Day made the startling discovery in late July when a small depression formed on his lawn in south Edmonton. The depth concerned Day and he planned to dig out the sod and refill it. But when he peered underneath the sod, it wasn’t dirt he saw.
“I saw dark… real dark, dark.”
Day called the city but said he was told that under provincial legislation, he would be responsible for filling it since the well was on his property.
The water well was drilled in 1928. While the province has a website showing where old wells are located, the map incorrectly suggests the well that was actually in Day’s yard was located northwest of his property.
While the developer should have been responsible for filling the hole, Day decided to pay for the well to be filled and was just grateful nobody was hurt before he discovered it.
“Literally, what was only holding us up was 35 years or 38 years of grass roots that were intertwined in the centre of that hole.”
Day credits Ray Field from Big Iron Drilling for encouraging him to go public with his experience.
“When you find a depression in your yard that forms unexpectedly, you really need to investigate and be careful around it because it could be another 50-foot well,” Day said. “Just because the site points it at a different location…it may in fact be at your house. This one was about 200 metres away on the map and, as it turns out, it was in our own backyard.”
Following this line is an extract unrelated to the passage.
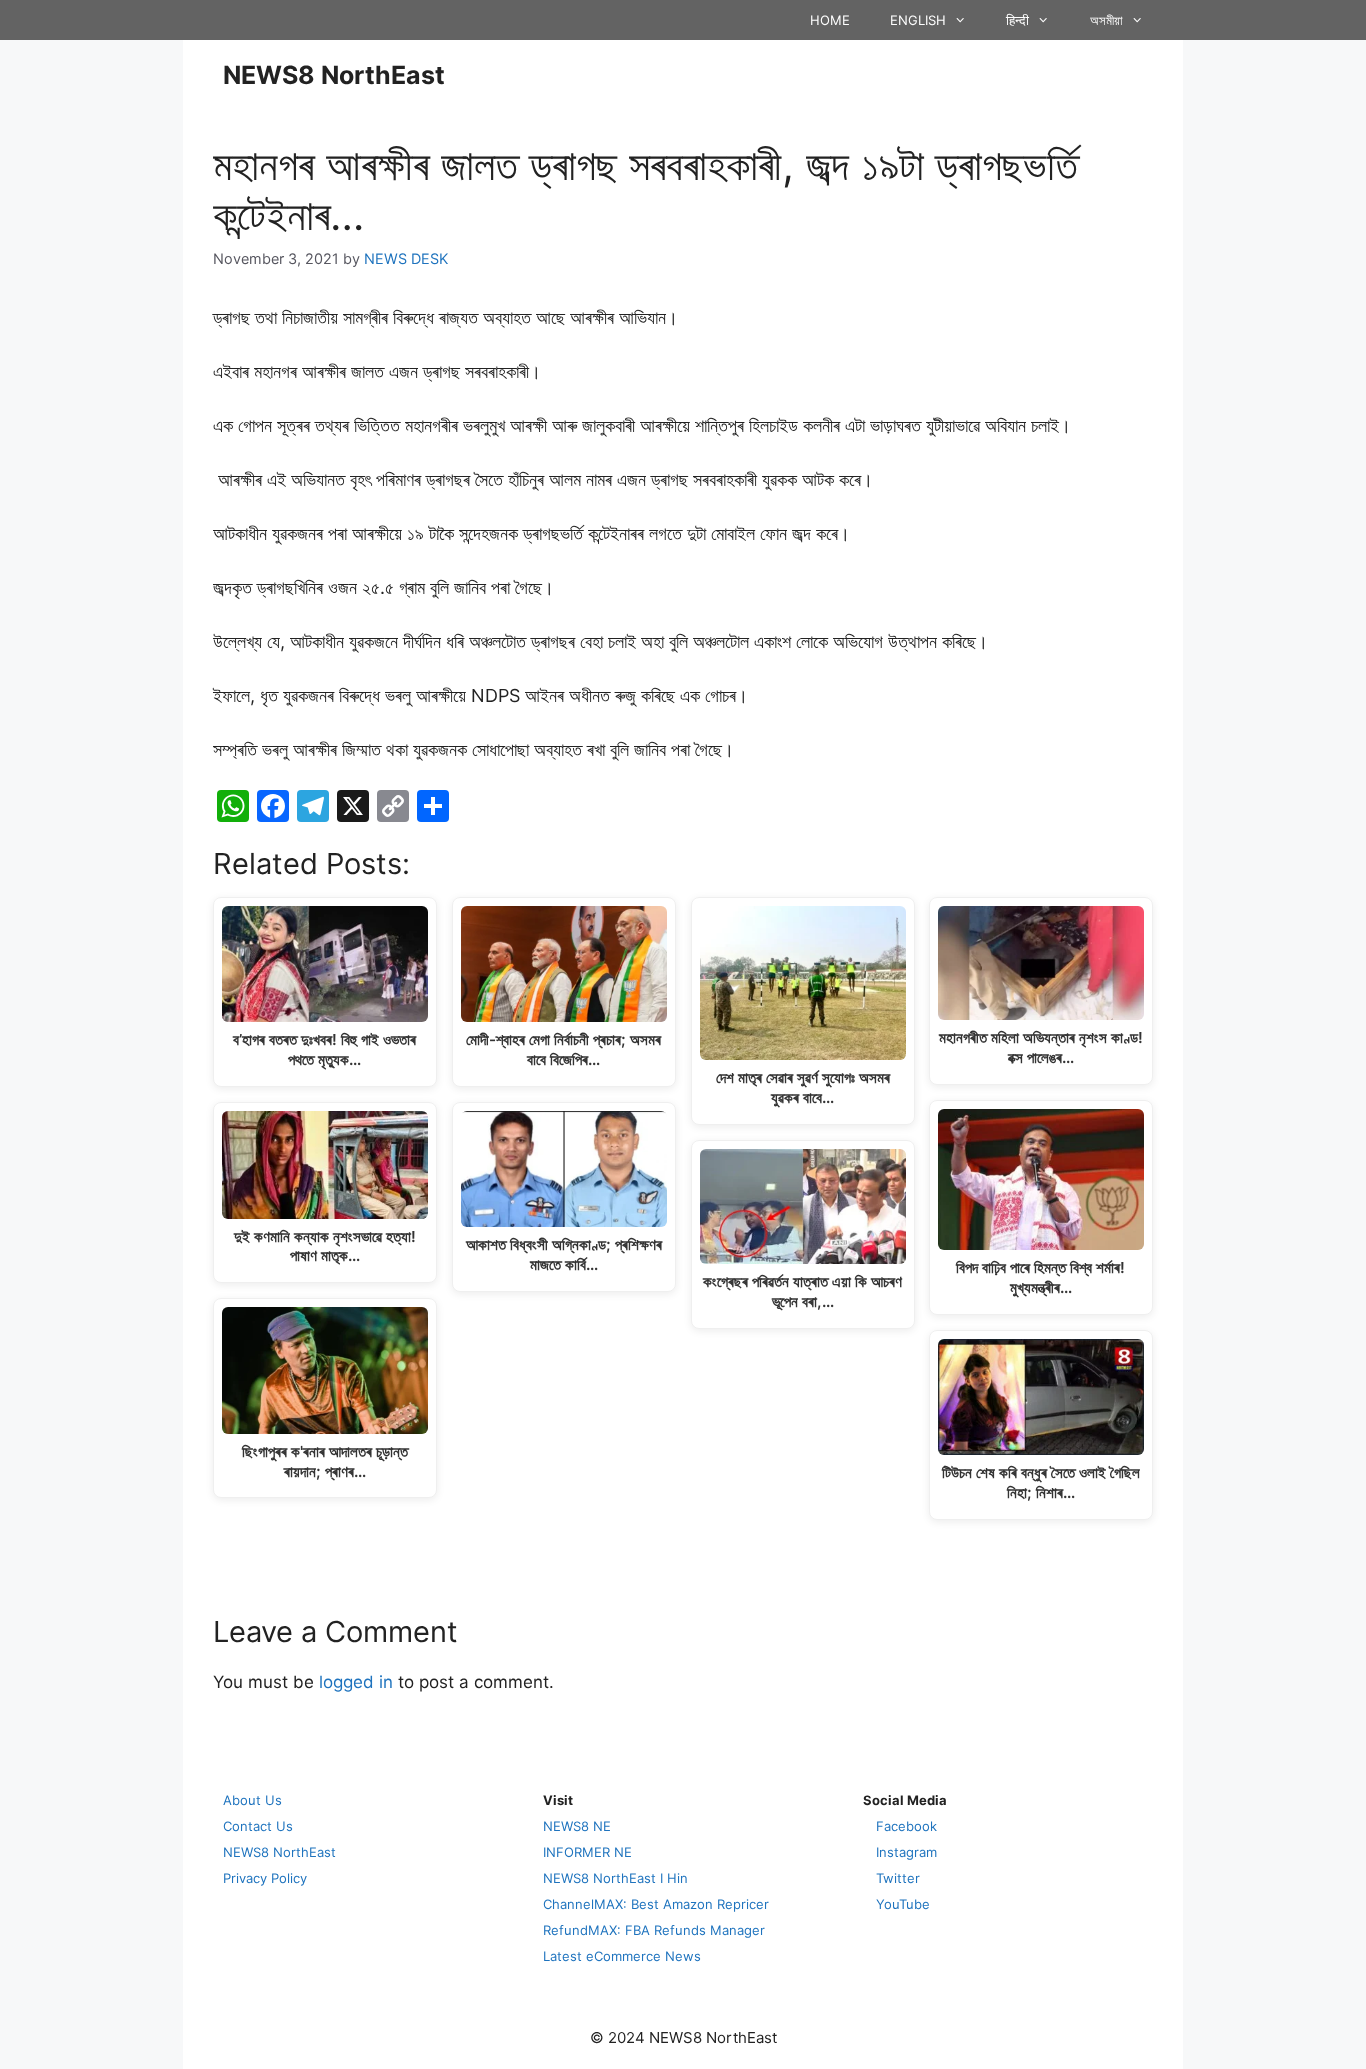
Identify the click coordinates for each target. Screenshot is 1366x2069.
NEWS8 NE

Day admits his mysterious well became the talk of the neighbourhood and the talk of his workplace.
“I hope it becomes the talk of the city for the awareness portion,” he added.
“It could have happened to anybody. A lot of people don’t think about all those wells. If you go to that website, take a look at where all the wells are in Alberta. There’s literally hundreds of thousands of them and quite a few of them I think have been abandoned, not back filled.”
Meanwhile, Day and his family are going to enjoy their new – filled – yard.
“I think my wife’s going to be happy today.”